In which we don’t always believe in belief

You often hear people saying something along these lines:

Something horrible happened, but we survived. And then something else horrible happened, but it could have been so much worse. Someone Up Above must be looking after us, because we got through it.

My mother has said it a lot in the past, but she’s not the only one. And every time I think: hang on a minute. If someone has their eye on you, if someone saved you, why did it happen to start with? Why did you need to be saved? If someone’s looking after you, how did something so horrible happen?

Devotion

In which The Parents are keeping track of all the numbers

The Parents have always been fans of gadgetry. Moreover, whenever they get a new gadget, they become strangely devoted to it. I can still remember, when I was small, and The Parents bought a dehumidifier. My mother set it up in the middle of the kitchen with its back off, sat down in front of it on the uncomfortable kitchen stool, and watched it operate: watched the ice slowly and imperceptibly build up on its freezing tubes, before melting off again into the collection bucket.

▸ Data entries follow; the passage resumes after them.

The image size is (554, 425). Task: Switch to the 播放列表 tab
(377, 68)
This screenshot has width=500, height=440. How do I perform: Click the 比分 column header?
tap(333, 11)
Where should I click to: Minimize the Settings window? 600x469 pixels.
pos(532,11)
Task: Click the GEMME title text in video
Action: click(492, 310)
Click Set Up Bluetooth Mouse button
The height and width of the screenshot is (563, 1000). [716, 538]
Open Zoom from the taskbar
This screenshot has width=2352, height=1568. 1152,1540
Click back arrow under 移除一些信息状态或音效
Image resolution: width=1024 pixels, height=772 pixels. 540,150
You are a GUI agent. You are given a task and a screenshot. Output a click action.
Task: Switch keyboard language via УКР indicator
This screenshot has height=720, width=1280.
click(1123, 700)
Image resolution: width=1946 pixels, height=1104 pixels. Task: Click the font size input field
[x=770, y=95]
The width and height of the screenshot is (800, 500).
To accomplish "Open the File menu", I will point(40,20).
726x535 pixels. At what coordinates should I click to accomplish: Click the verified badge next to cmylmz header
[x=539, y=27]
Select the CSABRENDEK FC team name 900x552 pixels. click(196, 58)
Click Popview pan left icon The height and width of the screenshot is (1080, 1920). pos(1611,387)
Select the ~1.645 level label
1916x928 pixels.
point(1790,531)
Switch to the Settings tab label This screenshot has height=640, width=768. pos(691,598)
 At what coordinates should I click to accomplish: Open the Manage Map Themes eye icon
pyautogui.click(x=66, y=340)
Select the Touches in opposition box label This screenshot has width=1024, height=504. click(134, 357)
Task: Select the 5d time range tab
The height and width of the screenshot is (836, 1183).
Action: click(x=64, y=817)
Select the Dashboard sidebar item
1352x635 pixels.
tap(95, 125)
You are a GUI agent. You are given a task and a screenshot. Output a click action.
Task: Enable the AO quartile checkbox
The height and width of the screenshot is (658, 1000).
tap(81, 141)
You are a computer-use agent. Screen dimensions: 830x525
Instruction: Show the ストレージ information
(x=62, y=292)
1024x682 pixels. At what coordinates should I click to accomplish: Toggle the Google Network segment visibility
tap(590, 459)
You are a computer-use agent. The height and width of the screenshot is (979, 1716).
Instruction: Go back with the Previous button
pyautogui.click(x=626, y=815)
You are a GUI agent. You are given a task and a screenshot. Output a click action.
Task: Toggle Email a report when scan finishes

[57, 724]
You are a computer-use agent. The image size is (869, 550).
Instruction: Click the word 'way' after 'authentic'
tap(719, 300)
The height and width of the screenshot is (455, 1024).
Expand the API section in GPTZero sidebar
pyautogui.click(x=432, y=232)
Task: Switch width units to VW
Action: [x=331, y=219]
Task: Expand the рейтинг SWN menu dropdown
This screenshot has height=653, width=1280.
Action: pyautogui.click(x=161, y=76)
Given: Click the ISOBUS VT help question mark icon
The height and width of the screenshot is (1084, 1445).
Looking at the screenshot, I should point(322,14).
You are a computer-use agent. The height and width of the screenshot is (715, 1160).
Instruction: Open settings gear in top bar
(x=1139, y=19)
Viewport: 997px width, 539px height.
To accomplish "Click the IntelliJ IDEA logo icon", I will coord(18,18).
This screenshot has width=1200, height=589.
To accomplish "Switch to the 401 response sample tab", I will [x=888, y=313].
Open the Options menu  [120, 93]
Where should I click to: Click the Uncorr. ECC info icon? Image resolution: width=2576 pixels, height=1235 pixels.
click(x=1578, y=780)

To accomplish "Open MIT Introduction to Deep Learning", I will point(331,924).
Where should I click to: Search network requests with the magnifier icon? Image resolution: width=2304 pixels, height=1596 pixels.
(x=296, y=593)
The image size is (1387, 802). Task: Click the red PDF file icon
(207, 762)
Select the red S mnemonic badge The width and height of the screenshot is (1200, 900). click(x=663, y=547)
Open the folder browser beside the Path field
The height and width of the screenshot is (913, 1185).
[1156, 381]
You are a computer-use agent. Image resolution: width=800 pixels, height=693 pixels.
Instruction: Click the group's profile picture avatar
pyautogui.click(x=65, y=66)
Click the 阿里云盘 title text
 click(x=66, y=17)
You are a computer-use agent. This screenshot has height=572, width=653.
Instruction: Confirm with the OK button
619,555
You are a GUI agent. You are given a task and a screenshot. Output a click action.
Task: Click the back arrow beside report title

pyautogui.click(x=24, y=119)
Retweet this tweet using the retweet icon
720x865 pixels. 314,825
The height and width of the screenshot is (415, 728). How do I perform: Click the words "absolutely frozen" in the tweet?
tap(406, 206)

My dad’s always been worst, if anything, so I knew what would happen as soon as his latest toy was fitted. A solar water heating system, complete with dials and gauges and sensors and settings to tweak. As soon as someone gets in the shower, Dad is in the airing cupboard watching all the sensors slowly change, checking that the solar pump starts up at the right point,* watching the water tank temperature, the solar collector temperature, the glycol flow rate, the system pressure, monitoring all the dials he possibly can. And, as soon as you get out of the shower: “Was it hot enough? The tank temperature was down to fifteen degrees – the pump activity reached 90% because the collector was still up around thirty”.

He loves it; he loves tracking all the various numbers. But, as a wise person once said: just because something is measurable, or tweakable, doesn’t mean it’s worth measuring or tweaking.** Nevertheless, I wouldn’t be surprised if, the next time I see him, he’s started drawing graphs.

* Yes, we have an energy-efficient environmentally friendly solar water-heating system now: so why does it need an electric pump, powered by our local gas-fired power station no doubt, to run it?

** I have no idea who first said that, but I’m sure I first read it in Essential System Administration.